The beliefs of the Alawites are anything but orthodox, even for a Shia. The sect was founded in the 9th century by Ibn Noseïr, who was excommunicated by the Shia.
In a nutshell, the Alawites believe in a trinity made up of the Meaning (mana), the Name (ism) and the Gate (Bab). Ali, Mohammed and Salman the Persian are the seventh reincarnation of this trinity.

According to them, Ali (the meaning) created Mohammed (the name) who in turn created Salman the Persian (the door). Mohammed thus has a secondary role; he is merely the one who professes a limited and simplistic version of the religion aimed at the ignorant masses, the true faith being reserved only for the initiated, who have access to the Meaning (Ali). Ali is said to be the incarnation of God, and their profession of faith is ‘There is no God but Ali’.
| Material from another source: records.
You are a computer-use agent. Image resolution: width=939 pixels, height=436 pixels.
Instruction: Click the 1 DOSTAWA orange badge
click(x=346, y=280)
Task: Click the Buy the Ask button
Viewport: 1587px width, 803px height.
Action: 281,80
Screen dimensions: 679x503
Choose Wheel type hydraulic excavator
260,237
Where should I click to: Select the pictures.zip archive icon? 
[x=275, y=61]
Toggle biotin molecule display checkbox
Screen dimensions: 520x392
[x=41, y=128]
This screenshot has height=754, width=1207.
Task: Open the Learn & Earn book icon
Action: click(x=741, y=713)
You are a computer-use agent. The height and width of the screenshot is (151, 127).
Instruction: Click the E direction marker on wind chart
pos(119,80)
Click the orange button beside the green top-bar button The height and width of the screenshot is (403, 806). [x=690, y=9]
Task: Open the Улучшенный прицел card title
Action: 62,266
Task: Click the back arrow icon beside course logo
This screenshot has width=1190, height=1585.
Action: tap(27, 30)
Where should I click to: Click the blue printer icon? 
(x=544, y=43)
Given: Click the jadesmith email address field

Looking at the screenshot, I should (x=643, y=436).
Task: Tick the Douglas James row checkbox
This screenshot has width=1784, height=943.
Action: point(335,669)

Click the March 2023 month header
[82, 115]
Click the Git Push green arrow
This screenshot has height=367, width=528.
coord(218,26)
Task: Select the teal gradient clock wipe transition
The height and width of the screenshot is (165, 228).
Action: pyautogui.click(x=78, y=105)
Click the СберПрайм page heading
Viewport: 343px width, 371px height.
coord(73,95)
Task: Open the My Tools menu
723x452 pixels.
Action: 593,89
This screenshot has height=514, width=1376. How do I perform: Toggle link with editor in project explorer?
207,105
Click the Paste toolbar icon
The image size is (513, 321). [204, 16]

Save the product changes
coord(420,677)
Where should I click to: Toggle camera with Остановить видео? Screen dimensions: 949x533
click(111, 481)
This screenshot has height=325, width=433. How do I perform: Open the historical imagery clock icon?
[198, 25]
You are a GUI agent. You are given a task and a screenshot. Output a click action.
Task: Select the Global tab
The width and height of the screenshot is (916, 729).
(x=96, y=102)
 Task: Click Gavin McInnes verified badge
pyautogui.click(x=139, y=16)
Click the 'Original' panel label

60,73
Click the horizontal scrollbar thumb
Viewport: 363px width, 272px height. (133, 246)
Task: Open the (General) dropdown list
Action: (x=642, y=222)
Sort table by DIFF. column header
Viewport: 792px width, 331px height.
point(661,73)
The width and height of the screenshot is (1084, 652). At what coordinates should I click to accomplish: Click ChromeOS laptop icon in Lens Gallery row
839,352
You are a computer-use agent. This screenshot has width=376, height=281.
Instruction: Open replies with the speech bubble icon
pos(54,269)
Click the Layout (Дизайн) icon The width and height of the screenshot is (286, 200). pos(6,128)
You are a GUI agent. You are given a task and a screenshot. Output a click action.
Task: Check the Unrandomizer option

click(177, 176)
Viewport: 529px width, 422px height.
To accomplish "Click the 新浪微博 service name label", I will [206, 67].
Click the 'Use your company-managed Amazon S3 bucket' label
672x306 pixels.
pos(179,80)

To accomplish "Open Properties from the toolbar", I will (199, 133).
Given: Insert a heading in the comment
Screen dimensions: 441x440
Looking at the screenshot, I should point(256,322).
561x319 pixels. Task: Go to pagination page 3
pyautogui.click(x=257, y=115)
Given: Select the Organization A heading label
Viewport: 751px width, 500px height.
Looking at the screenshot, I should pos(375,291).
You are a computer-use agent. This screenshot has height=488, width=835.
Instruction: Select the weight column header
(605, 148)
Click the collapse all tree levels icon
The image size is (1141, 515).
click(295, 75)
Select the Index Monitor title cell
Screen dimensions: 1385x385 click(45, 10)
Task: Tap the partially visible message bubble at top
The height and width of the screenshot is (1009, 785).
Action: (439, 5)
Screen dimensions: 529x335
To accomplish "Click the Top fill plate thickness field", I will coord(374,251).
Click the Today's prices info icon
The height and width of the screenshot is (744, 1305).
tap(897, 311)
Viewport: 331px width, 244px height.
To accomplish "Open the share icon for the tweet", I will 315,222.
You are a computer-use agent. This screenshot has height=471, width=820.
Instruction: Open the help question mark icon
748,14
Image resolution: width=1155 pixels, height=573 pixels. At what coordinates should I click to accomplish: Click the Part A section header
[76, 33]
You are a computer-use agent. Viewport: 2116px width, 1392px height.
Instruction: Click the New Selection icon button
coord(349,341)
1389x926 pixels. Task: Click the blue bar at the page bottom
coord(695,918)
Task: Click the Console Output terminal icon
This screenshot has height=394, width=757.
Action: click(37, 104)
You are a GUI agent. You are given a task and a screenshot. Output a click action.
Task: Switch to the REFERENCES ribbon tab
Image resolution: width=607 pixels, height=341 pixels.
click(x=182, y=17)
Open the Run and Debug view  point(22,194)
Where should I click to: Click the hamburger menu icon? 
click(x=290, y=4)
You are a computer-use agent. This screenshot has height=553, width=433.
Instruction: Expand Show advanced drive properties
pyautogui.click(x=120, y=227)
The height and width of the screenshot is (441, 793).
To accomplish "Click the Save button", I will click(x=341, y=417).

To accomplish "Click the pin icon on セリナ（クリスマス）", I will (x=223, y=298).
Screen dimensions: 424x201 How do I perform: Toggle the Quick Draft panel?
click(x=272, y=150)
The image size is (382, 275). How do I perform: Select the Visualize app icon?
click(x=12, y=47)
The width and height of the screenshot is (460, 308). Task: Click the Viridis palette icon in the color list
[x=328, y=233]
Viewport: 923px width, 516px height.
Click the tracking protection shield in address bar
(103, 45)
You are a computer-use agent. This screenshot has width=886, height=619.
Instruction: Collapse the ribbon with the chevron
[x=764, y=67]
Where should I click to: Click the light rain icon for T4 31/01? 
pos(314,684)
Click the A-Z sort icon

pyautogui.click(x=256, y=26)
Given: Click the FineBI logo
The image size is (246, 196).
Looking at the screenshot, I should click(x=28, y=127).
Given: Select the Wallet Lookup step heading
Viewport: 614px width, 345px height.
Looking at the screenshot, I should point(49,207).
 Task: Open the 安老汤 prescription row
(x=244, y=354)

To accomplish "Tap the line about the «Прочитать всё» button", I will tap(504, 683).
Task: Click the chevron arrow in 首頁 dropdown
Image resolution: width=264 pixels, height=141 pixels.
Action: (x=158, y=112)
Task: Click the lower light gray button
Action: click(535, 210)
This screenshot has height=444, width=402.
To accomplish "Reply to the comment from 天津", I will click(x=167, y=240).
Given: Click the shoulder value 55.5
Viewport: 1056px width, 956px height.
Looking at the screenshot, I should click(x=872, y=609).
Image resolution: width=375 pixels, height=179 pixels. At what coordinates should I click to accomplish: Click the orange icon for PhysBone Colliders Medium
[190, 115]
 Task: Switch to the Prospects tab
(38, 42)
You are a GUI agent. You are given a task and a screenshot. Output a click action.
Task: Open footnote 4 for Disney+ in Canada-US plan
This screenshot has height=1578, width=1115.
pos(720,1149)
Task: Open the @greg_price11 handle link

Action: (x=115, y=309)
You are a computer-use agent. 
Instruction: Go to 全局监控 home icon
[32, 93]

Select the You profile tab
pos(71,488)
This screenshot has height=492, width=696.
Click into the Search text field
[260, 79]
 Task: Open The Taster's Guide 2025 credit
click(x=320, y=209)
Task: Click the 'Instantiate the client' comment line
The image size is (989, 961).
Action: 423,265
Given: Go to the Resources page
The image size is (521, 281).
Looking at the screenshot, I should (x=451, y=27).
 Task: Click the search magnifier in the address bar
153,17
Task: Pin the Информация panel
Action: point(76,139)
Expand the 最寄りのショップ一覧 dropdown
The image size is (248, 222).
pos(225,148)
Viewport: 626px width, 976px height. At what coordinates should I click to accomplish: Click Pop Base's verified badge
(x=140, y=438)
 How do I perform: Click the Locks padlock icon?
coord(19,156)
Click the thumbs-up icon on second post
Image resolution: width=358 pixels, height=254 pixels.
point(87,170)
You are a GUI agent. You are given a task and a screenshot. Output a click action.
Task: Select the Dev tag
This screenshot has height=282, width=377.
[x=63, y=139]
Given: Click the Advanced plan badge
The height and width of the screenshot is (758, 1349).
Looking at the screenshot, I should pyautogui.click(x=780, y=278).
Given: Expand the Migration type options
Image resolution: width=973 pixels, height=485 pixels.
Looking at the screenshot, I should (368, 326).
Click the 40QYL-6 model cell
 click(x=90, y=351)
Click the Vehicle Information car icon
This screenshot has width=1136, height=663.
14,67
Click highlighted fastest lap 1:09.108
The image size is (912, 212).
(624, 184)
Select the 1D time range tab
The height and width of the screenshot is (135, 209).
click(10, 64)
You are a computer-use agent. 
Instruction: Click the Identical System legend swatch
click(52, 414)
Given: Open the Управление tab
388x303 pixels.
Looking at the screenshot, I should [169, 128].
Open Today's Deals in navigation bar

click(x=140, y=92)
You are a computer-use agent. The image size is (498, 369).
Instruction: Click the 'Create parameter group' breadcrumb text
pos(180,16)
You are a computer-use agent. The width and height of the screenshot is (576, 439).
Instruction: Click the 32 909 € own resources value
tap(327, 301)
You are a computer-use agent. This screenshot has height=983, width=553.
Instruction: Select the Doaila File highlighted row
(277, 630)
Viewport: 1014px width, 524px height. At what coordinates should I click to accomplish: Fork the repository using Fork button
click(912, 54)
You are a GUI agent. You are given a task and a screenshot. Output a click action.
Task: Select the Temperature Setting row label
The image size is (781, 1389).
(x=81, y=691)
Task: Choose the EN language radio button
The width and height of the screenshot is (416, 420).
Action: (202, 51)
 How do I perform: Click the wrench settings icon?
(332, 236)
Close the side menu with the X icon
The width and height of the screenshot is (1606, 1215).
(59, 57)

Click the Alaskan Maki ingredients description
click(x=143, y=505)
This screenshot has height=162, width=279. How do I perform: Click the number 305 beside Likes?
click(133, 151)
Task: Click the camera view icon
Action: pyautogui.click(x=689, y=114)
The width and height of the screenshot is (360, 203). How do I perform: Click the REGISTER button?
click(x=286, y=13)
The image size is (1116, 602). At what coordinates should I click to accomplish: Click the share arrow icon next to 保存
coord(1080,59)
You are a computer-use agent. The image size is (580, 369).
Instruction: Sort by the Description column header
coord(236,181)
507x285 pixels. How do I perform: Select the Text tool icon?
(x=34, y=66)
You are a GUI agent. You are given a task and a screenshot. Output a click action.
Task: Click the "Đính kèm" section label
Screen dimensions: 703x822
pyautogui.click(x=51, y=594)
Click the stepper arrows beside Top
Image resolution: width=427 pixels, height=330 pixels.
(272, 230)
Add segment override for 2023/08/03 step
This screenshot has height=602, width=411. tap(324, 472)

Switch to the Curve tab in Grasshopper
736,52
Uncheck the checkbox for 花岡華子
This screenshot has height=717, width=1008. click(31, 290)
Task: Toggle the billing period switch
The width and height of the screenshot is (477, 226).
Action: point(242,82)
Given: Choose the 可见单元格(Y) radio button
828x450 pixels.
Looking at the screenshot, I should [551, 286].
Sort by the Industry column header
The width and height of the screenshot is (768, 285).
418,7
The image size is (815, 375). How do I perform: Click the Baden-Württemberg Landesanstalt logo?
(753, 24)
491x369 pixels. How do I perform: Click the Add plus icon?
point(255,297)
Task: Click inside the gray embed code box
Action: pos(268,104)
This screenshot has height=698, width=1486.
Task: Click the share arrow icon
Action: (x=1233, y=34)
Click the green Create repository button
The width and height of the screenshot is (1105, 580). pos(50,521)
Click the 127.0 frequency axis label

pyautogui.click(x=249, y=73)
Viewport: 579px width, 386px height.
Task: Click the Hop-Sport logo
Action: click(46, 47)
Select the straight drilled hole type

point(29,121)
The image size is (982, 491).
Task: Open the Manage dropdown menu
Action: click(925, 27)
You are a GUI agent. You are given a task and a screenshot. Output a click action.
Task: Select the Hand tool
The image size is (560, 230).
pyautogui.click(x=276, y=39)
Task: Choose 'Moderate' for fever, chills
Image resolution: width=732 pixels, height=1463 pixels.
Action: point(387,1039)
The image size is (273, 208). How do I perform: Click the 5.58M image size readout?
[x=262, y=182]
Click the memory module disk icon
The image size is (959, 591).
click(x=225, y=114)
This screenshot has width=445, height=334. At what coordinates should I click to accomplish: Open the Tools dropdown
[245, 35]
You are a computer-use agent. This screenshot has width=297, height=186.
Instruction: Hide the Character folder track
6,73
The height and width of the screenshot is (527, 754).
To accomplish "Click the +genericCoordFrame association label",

They practise a kind of religious syncretism, with Muslim, Christian and Iranian festivals: Eid el-Fitr, for those who practise Ramadan, is practised by some, who celebrate Eid el-Fitr, Ashura, but also Christmas, Epiphany and Easter, as well as Saint Barbara’s Day (Eid il-Burbara) and the Iranian festival of Noruz.
The Alawites reject the pilgrimage to Mecca, which they regard as idolatry, and are not concerned with almsgiving: having developed ‘a symbolic interpretation of the five pillars of Islam, they dispense with complying with them in practice (ibāḥa)’. Wine is revered as a solar and divine symbol.
As with the neighbouring Druze, Alawism is a secret religion, which is transmitted by initiation and to which one does not convert. You have to have an Alawite father and mother to be one yourself.
From Nosayris to Alawites
With beliefs like these, they were mistreated under the Mamluks and the Ottoman Empire, which considered them inferior to the ‘People of the Book’. The question of whether they were Muslims was constantly raised. A few political fatwas recognised them as such, in order to safeguard the unity of the region, but that’s really pushing things too far.

It was the French who changed their name from Nosayris or Ansari in Arabic (from Ibn Noseïr) to ‘’Alawites‘’ by creating an Alawite state in 1922, in order to divide and conquer, just as they tried to do with the Berber Dahir in Morocco.